History has a way of repeating itself, particularly in finance.
In the last financial crisis a dozen years ago, banks received taxpayer-backed bailouts and paid hefty bonuses to their executives. The uproar was loud and lasting.
Now Wall Street seems poised for a repeat, after a massive federal coronavirus stimulus and a liquidity jolt from the Fed fattened the banks’ bottom lines and their bonus reserves. Three big banks – Goldman Sachs, JP Morgan and Morgan Stanley – boosted compensation expense by a third, according to their earnings reports last week.
One big difference between this crisis and the last is that federal relief has been spread across many industries, not just banking. The outrage is likely to be more widespread, too.
The issue will get even more heated if the economy weakens further and companies lay off scores of workers. Setting CEO pay at a time of worsening unemployment (and perhaps a lower share price) is the nightmare scenario for a board compensation committee.

☆ ☆ ☆ ☆ ☆

→ Tasks to complete:
A. Can you rewrite the Wall Street bonus passage between "One big difference" and "board compensation committee.", inclusive, renaming "federal relief" as "government aid"?
B. Can you take the Wall Street bonus passage further, continuing it after its last sentence?

☆ ☆ ☆ ☆ ☆

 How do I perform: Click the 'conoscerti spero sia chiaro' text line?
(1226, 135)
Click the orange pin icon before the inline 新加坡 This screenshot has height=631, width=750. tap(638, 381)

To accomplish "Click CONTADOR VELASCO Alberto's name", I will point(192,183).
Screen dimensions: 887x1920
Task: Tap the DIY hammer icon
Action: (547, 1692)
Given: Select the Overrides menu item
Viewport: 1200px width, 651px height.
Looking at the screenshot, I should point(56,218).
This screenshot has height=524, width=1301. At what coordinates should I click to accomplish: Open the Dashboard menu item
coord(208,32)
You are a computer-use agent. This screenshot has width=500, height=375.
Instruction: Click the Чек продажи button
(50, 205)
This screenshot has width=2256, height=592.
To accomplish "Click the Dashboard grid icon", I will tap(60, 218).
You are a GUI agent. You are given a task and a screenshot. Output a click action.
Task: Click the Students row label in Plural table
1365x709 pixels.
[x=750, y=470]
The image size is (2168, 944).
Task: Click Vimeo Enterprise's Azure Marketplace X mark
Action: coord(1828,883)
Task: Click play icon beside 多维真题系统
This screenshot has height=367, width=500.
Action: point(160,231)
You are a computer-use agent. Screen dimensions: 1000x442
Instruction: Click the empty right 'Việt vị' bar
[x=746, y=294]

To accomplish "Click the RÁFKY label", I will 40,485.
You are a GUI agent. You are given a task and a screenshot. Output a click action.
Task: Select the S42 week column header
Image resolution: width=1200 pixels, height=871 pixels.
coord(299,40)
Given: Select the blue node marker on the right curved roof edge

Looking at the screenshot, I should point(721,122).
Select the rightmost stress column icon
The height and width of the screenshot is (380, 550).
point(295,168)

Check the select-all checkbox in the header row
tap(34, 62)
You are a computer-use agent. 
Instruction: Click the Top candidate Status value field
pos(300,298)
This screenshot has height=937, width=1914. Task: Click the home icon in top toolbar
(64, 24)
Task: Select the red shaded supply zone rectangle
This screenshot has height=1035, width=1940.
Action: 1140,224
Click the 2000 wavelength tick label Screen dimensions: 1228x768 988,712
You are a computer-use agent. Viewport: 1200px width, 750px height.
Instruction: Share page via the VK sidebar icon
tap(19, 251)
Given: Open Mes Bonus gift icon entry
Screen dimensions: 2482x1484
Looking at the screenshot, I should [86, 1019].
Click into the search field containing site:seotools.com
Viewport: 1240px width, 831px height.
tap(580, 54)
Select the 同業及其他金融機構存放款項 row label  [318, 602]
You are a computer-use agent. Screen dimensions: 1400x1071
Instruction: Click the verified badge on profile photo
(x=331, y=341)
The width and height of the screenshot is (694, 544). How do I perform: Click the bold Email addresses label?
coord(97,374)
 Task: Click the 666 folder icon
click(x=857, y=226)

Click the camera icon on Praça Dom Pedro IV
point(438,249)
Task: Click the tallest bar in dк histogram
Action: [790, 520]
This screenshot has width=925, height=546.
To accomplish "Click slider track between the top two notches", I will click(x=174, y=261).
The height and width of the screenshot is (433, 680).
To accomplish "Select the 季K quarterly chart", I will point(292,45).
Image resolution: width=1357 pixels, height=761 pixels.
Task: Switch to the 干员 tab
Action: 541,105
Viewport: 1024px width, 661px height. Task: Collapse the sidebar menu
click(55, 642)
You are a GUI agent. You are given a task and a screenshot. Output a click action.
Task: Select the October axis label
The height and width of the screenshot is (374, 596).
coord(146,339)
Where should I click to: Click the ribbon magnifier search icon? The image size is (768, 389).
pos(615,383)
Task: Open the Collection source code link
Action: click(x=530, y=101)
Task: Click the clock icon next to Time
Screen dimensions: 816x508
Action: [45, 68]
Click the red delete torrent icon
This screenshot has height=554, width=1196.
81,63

☆ ☆ ☆ ☆ ☆

→ Answers to the exercise:
A.
One big difference between this crisis and the last is that government aid has been spread across many industries, not just banking. The outrage is likely to be more widespread, too.
The issue will get even more heated if the economy weakens further and companies lay off scores of workers. Setting CEO pay at a time of worsening unemployment (and perhaps a lower share price) is the nightmare scenario for a board compensation committee.

B.
Sensing that risk, boards were quick to adjust pay in the first weeks of the pandemic, and many companies froze or reduced CEO salaries. But the bulk of CEO pay is in stock grants, and so far there’s been little indication that equity-based pay will be trimmed. In fact, some companies are protecting CEO pay by resetting stock awards. Sonic Automotive, for example, saw its share price cut in half by the pandemic, prompting its board to cancel the performance share plan and replace it with a stock option program without performance hurdles. So much for pay-for-performance.
Proxy advisory firms are watching boards’ compensation behavior closely. ISS, one of the largest advisors, published guidance earlier this year on governance issues related to Covid-19. It said it would take a dim view of changes to long-term pay performance targets and the repricing of stock options.
Institutional investors – the folks who cast the votes on proxy matters – will be paying closer attention to CEO pay, too. Vanguard warned that companies shouldn’t use the pandemic to create easier performance targets.
Even before the pandemic, investors started to take a more critical look at CEO pay. Large public pension funds are voting against a growing number of say-on-pay resolutions; CalPERS, one of the largest, opposed them at more than half the companies in its portfolio.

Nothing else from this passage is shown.